#### Exercise:
Format every line of the data below as a JSON list of strings, one string per line, leaving out blank lines.

#### Input data:
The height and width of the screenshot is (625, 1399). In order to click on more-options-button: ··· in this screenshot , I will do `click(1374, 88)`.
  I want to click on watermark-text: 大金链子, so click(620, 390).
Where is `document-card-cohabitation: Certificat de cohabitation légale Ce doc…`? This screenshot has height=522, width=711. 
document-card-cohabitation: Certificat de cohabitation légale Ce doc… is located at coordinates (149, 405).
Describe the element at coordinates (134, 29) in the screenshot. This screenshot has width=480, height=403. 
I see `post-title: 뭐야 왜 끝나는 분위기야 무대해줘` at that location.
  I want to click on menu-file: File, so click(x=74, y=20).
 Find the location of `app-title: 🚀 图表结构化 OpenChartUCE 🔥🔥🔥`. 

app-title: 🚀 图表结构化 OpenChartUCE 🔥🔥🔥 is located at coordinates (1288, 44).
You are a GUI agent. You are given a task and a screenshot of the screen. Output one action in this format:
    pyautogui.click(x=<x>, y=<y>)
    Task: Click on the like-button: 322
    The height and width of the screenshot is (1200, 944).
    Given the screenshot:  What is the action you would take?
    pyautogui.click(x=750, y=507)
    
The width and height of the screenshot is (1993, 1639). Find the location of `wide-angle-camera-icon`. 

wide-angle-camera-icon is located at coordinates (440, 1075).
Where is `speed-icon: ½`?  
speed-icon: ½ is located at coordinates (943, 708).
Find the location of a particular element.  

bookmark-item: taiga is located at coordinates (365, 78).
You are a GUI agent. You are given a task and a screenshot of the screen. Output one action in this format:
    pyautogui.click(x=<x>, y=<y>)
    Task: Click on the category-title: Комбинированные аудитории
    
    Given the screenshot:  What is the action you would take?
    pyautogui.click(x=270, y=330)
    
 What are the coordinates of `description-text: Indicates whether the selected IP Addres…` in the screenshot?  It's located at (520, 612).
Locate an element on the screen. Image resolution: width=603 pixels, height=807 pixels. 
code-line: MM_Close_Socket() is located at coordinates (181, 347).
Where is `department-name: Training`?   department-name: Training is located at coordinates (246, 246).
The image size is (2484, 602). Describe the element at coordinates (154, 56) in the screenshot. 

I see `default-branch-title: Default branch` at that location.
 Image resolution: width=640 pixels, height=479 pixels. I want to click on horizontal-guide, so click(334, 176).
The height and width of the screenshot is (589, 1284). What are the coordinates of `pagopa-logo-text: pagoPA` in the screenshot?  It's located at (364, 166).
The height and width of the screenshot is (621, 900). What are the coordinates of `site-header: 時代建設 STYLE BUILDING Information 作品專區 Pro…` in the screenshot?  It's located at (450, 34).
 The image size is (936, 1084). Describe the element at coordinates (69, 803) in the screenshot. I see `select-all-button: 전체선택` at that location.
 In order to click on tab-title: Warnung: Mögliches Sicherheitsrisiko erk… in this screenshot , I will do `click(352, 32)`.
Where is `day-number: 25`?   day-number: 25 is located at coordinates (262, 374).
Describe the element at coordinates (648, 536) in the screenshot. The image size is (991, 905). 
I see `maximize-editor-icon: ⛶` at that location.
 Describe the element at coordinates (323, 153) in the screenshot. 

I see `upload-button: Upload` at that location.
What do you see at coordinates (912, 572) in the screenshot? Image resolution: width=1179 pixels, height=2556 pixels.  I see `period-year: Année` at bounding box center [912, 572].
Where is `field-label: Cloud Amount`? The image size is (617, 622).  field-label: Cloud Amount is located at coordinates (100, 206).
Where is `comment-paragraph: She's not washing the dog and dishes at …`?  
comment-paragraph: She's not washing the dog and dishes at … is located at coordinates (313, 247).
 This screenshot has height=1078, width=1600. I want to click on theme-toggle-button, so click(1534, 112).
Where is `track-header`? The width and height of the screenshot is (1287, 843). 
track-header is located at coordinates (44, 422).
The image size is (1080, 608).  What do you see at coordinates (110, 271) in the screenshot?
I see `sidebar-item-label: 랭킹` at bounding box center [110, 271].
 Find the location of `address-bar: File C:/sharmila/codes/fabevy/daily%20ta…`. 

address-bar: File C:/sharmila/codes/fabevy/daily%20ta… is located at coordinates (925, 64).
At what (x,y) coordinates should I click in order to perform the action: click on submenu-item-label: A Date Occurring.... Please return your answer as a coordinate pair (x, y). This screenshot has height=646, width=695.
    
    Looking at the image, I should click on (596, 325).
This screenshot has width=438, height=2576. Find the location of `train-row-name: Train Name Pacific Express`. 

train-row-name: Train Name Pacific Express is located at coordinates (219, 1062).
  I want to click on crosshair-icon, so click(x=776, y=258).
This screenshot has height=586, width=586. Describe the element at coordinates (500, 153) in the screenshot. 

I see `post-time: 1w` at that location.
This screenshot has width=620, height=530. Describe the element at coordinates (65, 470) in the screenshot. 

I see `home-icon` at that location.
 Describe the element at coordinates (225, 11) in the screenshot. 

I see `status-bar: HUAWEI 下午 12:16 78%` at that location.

#### Worked solution:
[
  "The height and width of the screenshot is (625, 1399). In order to click on more-options-button: ··· in this screenshot , I will do `click(1374, 88)`.",
  "  I want to click on watermark-text: 大金链子, so click(620, 390).",
  "Where is `document-card-cohabitation: Certificat de cohabitation légale Ce doc…`? This screenshot has height=522, width=711. ",
  "document-card-cohabitation: Certificat de cohabitation légale Ce doc… is located at coordinates (149, 405).",
  "Describe the element at coordinates (134, 29) in the screenshot. This screenshot has width=480, height=403. ",
  "I see `post-title: 뭐야 왜 끝나는 분위기야 무대해줘` at that location.",
  "  I want to click on menu-file: File, so click(x=74, y=20).",
  " Find the location of `app-title: 🚀 图表结构化 OpenChartUCE 🔥🔥🔥`. ",
  "app-title: 🚀 图表结构化 OpenChartUCE 🔥🔥🔥 is located at coordinates (1288, 44).",
  "You are a GUI agent. You are given a task and a screenshot of the screen. Output one action in this format:",
  "    pyautogui.click(x=<x>, y=<y>)",
  "    Task: Click on the like-button: 322",
  "    The height and width of the screenshot is (1200, 944).",
  "    Given the screenshot:  What is the action you would take?",
  "    pyautogui.click(x=750, y=507)",
  "The width and height of the screenshot is (1993, 1639). Find the location of `wide-angle-camera-icon`. ",
  "wide-angle-camera-icon is located at coordinates (440, 1075).",
  "Where is `speed-icon: ½`?  ",
  "speed-icon: ½ is located at coordinates (943, 708).",
  "Find the location of a particular element.  ",
  "bookmark-item: taiga is located at coordinates (365, 78).",
  "You are a GUI agent. You are given a task and a screenshot of the screen. Output one action in this format:",
  "    pyautogui.click(x=<x>, y=<y>)",
  "    Task: Click on the category-title: Комбинированные аудитории",
  "    Given the screenshot:  What is the action you would take?",
  "    pyautogui.click(x=270, y=330)",
  " What are the coordinates of `description-text: Indicates whether the selected IP Addres…` in the screenshot?  It's located at (520, 612).",
  "Locate an element on the screen. Image resolution: width=603 pixels, height=807 pixels. ",
  "code-line: MM_Close_Socket() is located at coordinates (181, 347).",
  "Where is `department-name: Training`?   department-name: Training is located at coordinates (246, 246).",
  "The image size is (2484, 602). Describe the element at coordinates (154, 56) in the screenshot. ",
  "I see `default-branch-title: Default branch` at that location.",
  " Image resolution: width=640 pixels, height=479 pixels. I want to click on horizontal-guide, so click(334, 176).",
  "The height and width of the screenshot is (589, 1284). What are the coordinates of `pagopa-logo-text: pagoPA` in the screenshot?  It's located at (364, 166).",
  "The height and width of the screenshot is (621, 900). What are the coordinates of `site-header: 時代建設 STYLE BUILDING Information 作品專區 Pro…` in the screenshot?  It's located at (450, 34).",
  " The image size is (936, 1084). Describe the element at coordinates (69, 803) in the screenshot. I see `select-all-button: 전체선택` at that location.",
  " In order to click on tab-title: Warnung: Mögliches Sicherheitsrisiko erk… in this screenshot , I will do `click(352, 32)`.",
  "Where is `day-number: 25`?   day-number: 25 is located at coordinates (262, 374).",
  "Describe the element at coordinates (648, 536) in the screenshot. The image size is (991, 905). ",
  "I see `maximize-editor-icon: ⛶` at that location.",
  " Describe the element at coordinates (323, 153) in the screenshot. ",
  "I see `upload-button: Upload` at that location.",
  "What do you see at coordinates (912, 572) in the screenshot? Image resolution: width=1179 pixels, height=2556 pixels.  I see `period-year: Année` at bounding box center [912, 572].",
  "Where is `field-label: Cloud Amount`? The image size is (617, 622).  field-label: Cloud Amount is located at coordinates (100, 206).",
  "Where is `comment-paragraph: She's not washing the dog and dishes at …`?  ",
  "comment-paragraph: She's not washing the dog and dishes at … is located at coordinates (313, 247).",
  " This screenshot has height=1078, width=1600. I want to click on theme-toggle-button, so click(1534, 112).",
  "Where is `track-header`? The width and height of the screenshot is (1287, 843). ",
  "track-header is located at coordinates (44, 422).",
  "The image size is (1080, 608).  What do you see at coordinates (110, 271) in the screenshot?",
  "I see `sidebar-item-label: 랭킹` at bounding box center [110, 271].",
  " Find the location of `address-bar: File C:/sharmila/codes/fabevy/daily%20ta…`. ",
  "address-bar: File C:/sharmila/codes/fabevy/daily%20ta… is located at coordinates (925, 64).",
  "At what (x,y) coordinates should I click in order to perform the action: click on submenu-item-label: A Date Occurring.... Please return your answer as a coordinate pair (x, y). This screenshot has height=646, width=695.",
  "    Looking at the image, I should click on (596, 325).",
  "This screenshot has width=438, height=2576. Find the location of `train-row-name: Train Name Pacific Express`. ",
  "train-row-name: Train Name Pacific Express is located at coordinates (219, 1062).",
  "  I want to click on crosshair-icon, so click(x=776, y=258).",
  "This screenshot has height=586, width=586. Describe the element at coordinates (500, 153) in the screenshot. ",
  "I see `post-time: 1w` at that location.",
  "This screenshot has width=620, height=530. Describe the element at coordinates (65, 470) in the screenshot. ",
  "I see `home-icon` at that location.",
  " Describe the element at coordinates (225, 11) in the screenshot. ",
  "I see `status-bar: HUAWEI 下午 12:16 78%` at that location."
]